Banque mondiale : un expert ivoirien pilote la stratégie au Gabon

La Banque mondiale renforce sa présence au Gabon avec l’arrivée de Sylvain Kakou, nommé Senior Country Manager à Libreville depuis le 1er juillet 2026. Ce spécialiste ivoirien est chargé de superviser les interventions unifiées de l’institution dans un pays engagé dans une profonde refonte de ses structures institutionnelles. Son rôle inclut le pilotage des synergies entre les différentes branches de la Banque mondiale, couvrant à la fois les volets publics et privés du financement du développement.

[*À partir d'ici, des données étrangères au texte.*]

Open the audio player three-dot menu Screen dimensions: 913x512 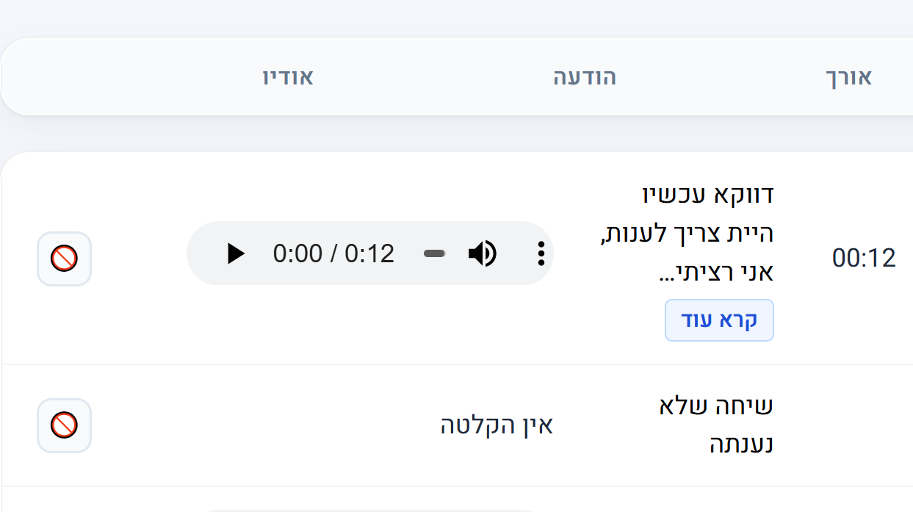(541, 253)
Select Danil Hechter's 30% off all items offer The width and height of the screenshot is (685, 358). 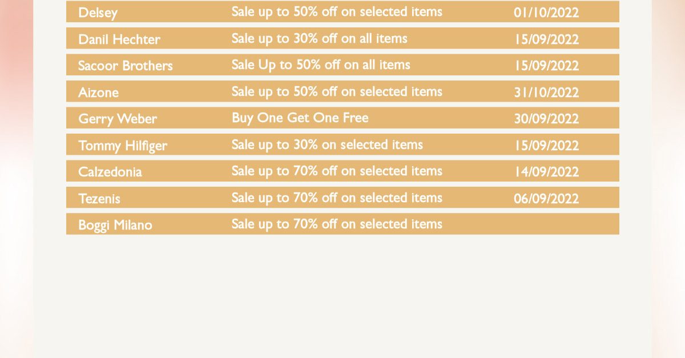click(320, 38)
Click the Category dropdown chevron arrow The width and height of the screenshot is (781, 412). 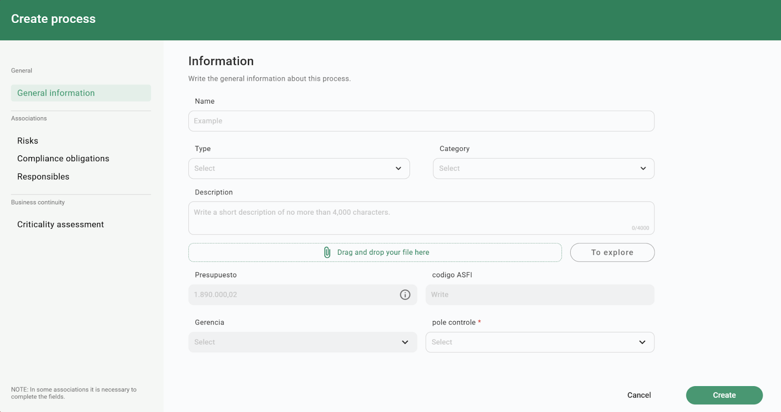click(643, 168)
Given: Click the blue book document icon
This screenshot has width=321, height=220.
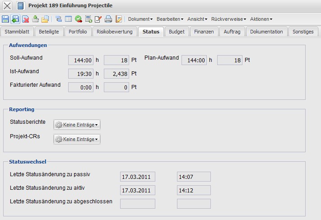Looking at the screenshot, I should (20, 6).
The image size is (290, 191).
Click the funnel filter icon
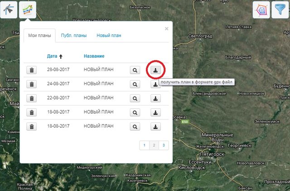[280, 10]

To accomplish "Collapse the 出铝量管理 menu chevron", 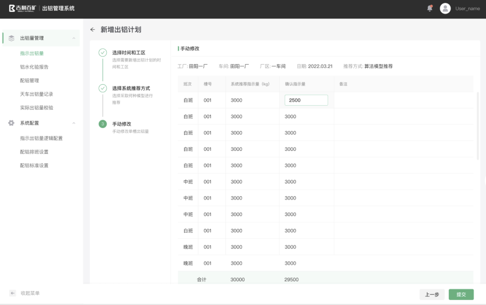I will coord(74,38).
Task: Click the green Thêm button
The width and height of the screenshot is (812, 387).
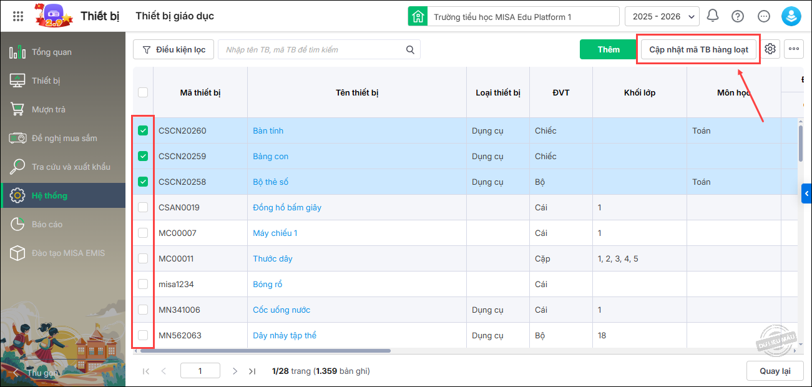Action: [x=608, y=50]
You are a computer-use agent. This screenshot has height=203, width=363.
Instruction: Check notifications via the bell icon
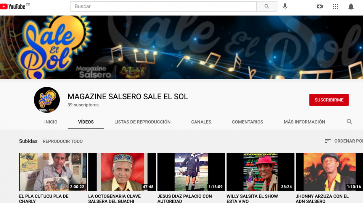[351, 6]
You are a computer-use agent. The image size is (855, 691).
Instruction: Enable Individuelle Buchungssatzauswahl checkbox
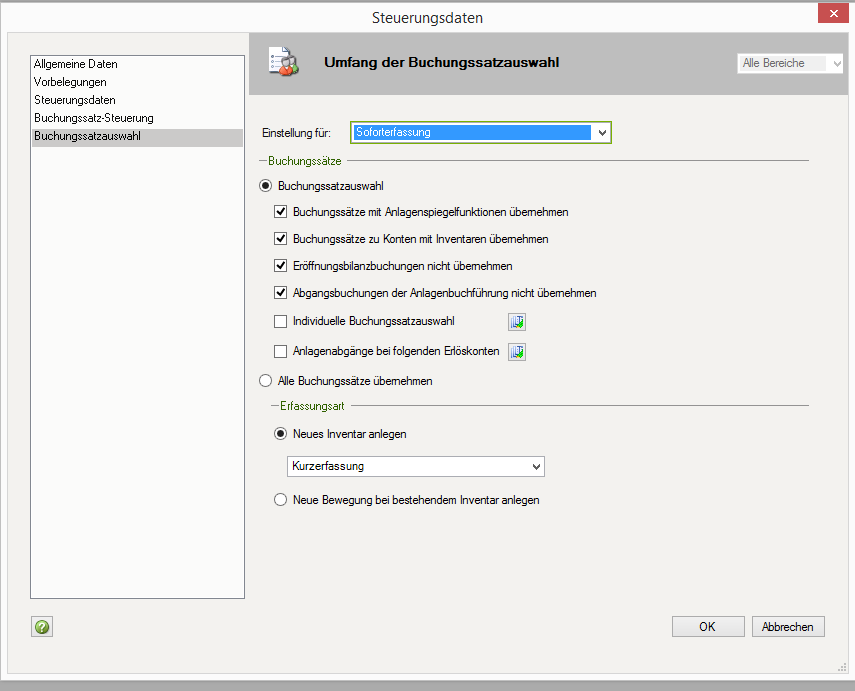[281, 321]
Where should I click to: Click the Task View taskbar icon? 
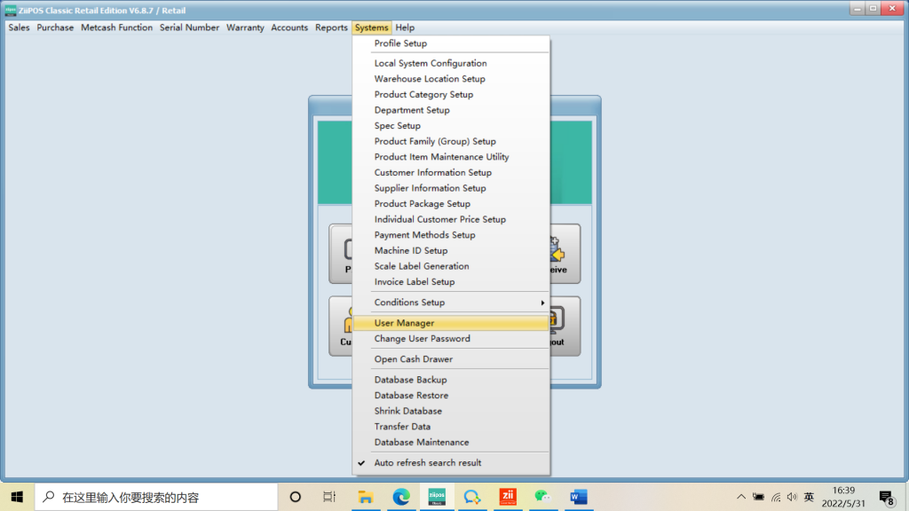tap(329, 497)
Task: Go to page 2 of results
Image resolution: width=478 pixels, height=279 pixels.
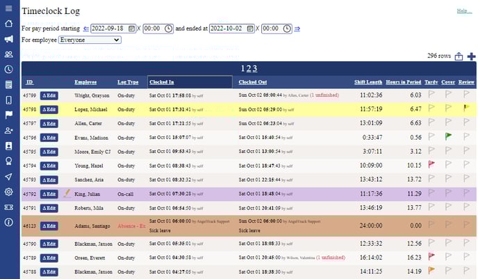Action: point(249,68)
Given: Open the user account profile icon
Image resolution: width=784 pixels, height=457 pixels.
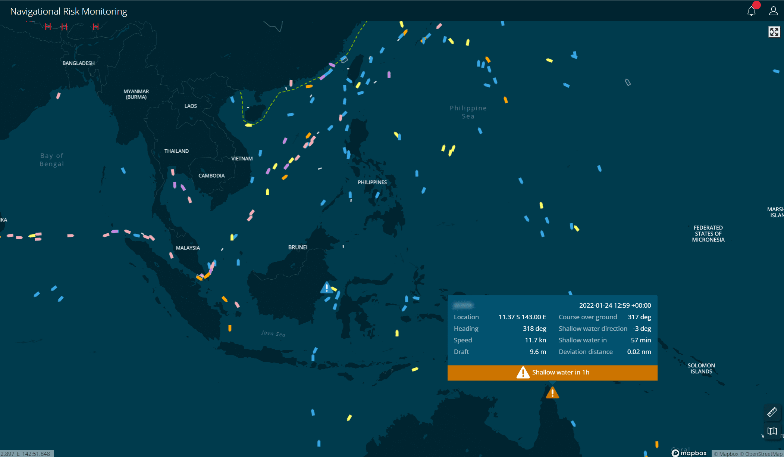Looking at the screenshot, I should 774,11.
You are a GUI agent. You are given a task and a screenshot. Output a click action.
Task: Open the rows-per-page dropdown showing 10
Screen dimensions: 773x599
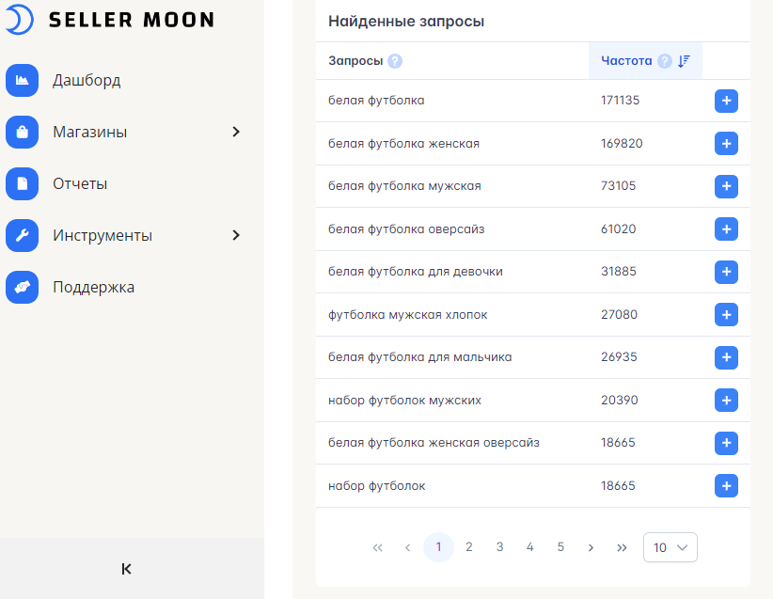pyautogui.click(x=670, y=547)

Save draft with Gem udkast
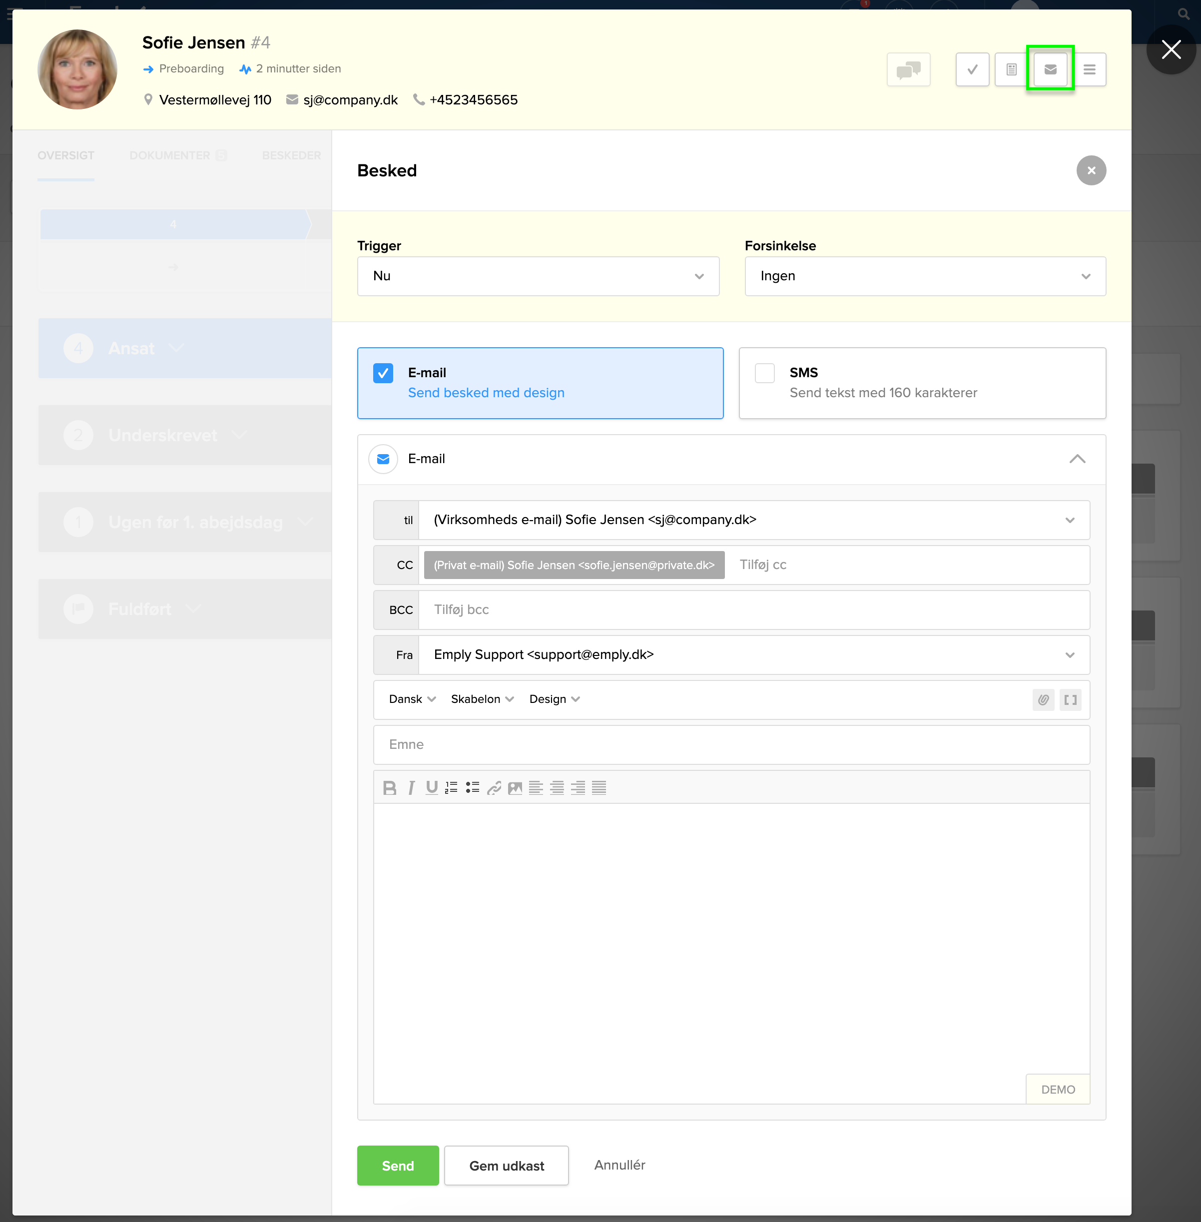pyautogui.click(x=506, y=1165)
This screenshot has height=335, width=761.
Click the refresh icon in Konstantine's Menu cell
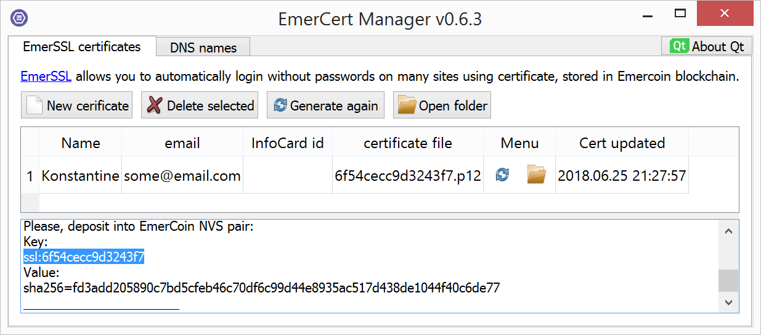[503, 175]
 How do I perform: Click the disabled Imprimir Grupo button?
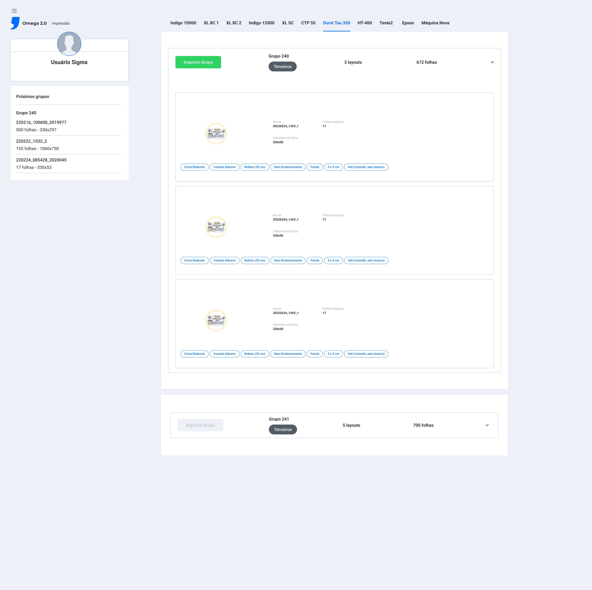(x=200, y=425)
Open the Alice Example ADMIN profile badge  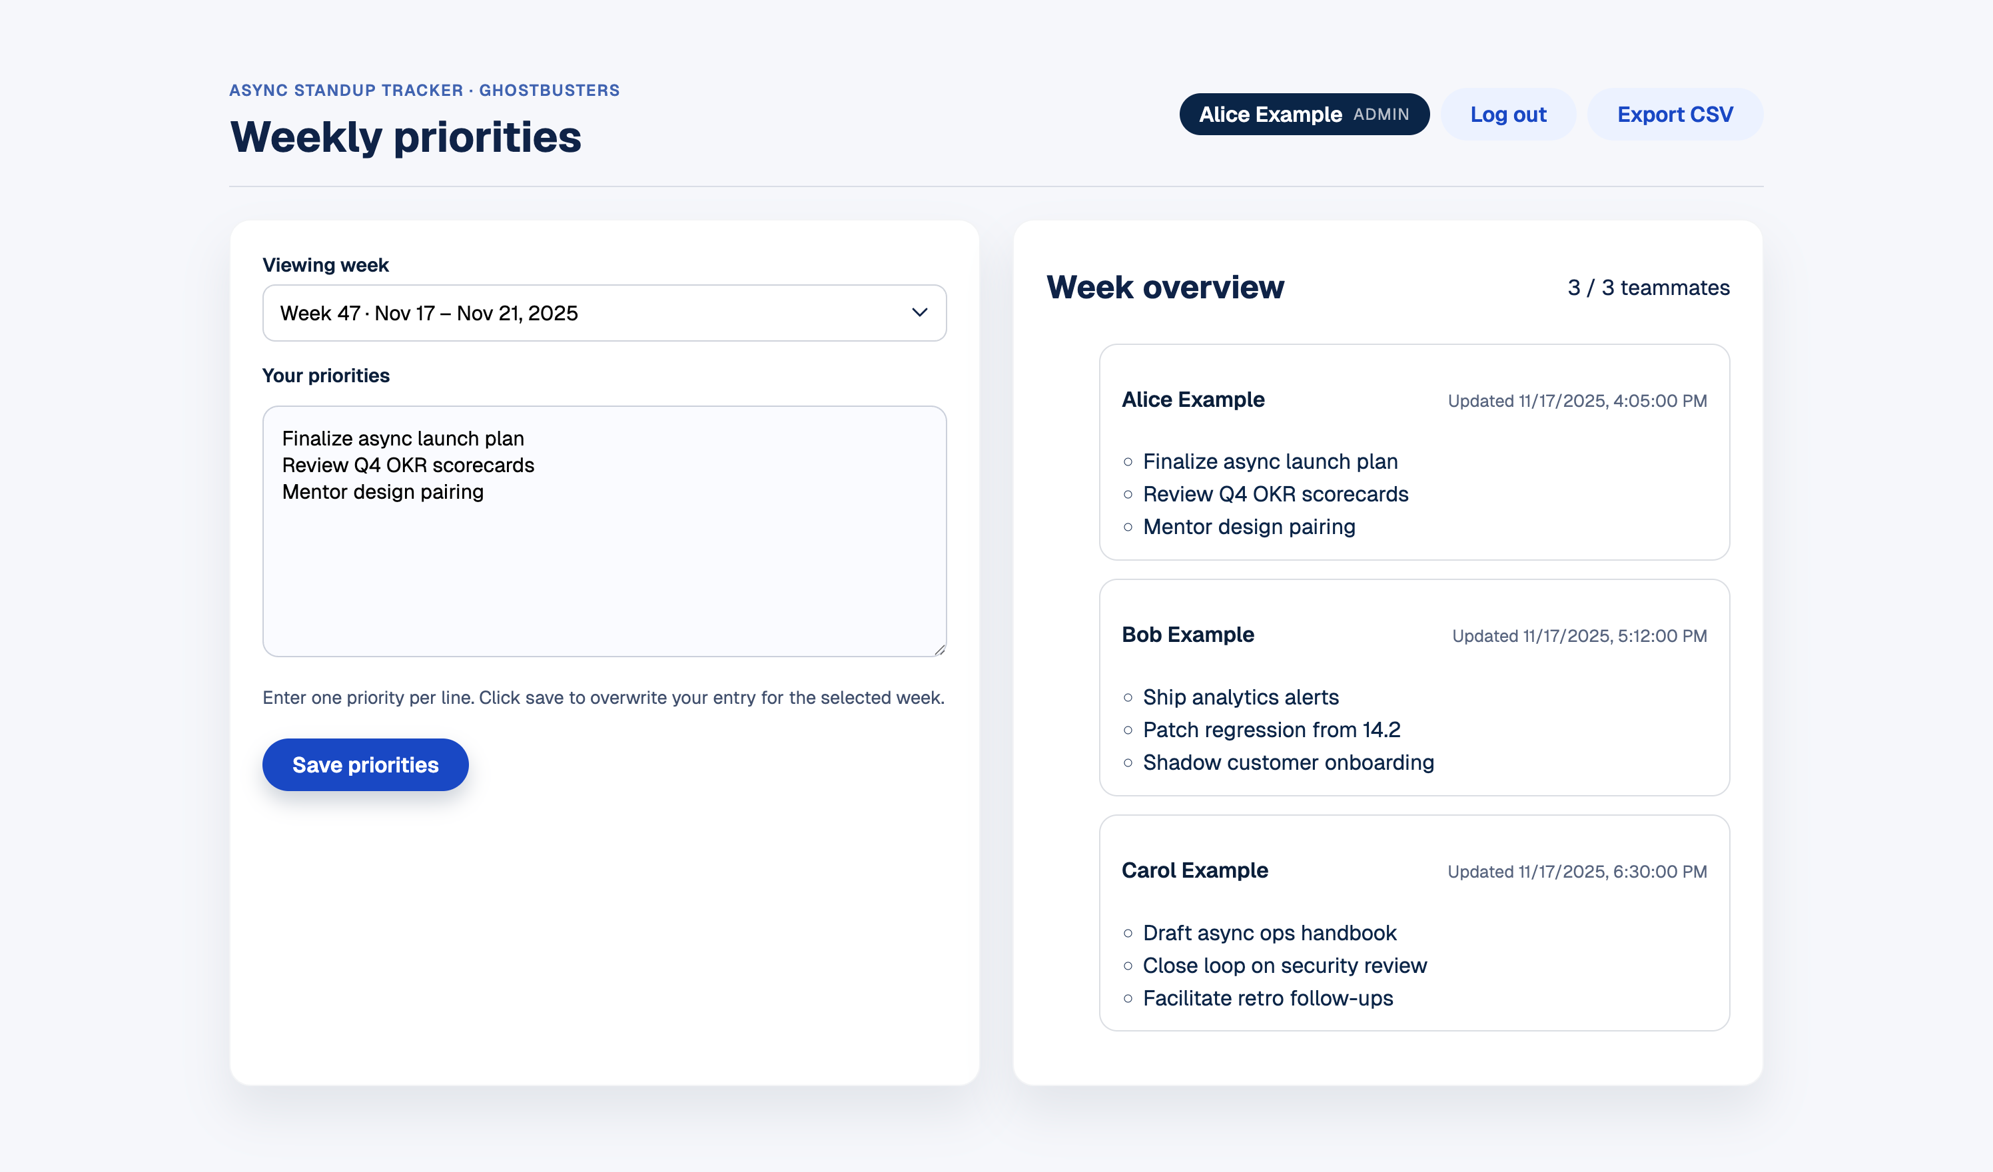(x=1303, y=114)
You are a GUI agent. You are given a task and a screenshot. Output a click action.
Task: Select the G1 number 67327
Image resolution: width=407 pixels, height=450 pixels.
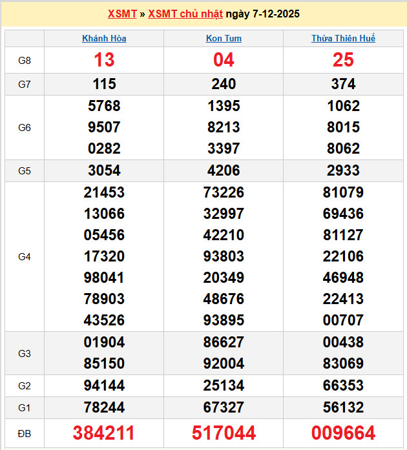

Cette nomination survient à un tournant pour le Gabon, qui sort d’une période de transition politique débutée en août 2023. Le pays mise désormais sur la consolidation de sa stabilité macroéconomique et la diversification de son économie, encore largement dépendante des revenus pétroliers. L’expérience de Sylvain Kakou en matière de financement des économies africaines fragiles, acquise dans des contextes exigeants comme le Sahel, représente un atout majeur pour accompagner cette transformation.

Un profil aguerri dans les défis sahéliens

Avant de rejoindre Libreville, Sylvain Kakou dirigeait depuis août 2023 les activités de la Société financière internationale (SFI) pour la région du Sahel. Il a ainsi piloté des interventions dans cinq pays aux enjeux complexes : le Burkina Faso, le Tchad, le Mali, la Mauritanie et le Niger. Ce parcours l’a familiarisé avec des environnements marqués par des contraintes sécuritaires, des fragilités budgétaires et des besoins criants en investissements productifs.

Son expertise au sein de la SFI, filiale de la Banque mondiale dédiée au secteur privé, lui a permis de maîtriser les outils de financement innovants : prêts, prises de participation et accompagnement technique des entreprises. Cette expérience pourrait s’avérer déterminante pour stimuler l’émergence d’un tissu entrepreneurial gabonais, souvent étouffé par la prédominance du secteur public et des industries extractives.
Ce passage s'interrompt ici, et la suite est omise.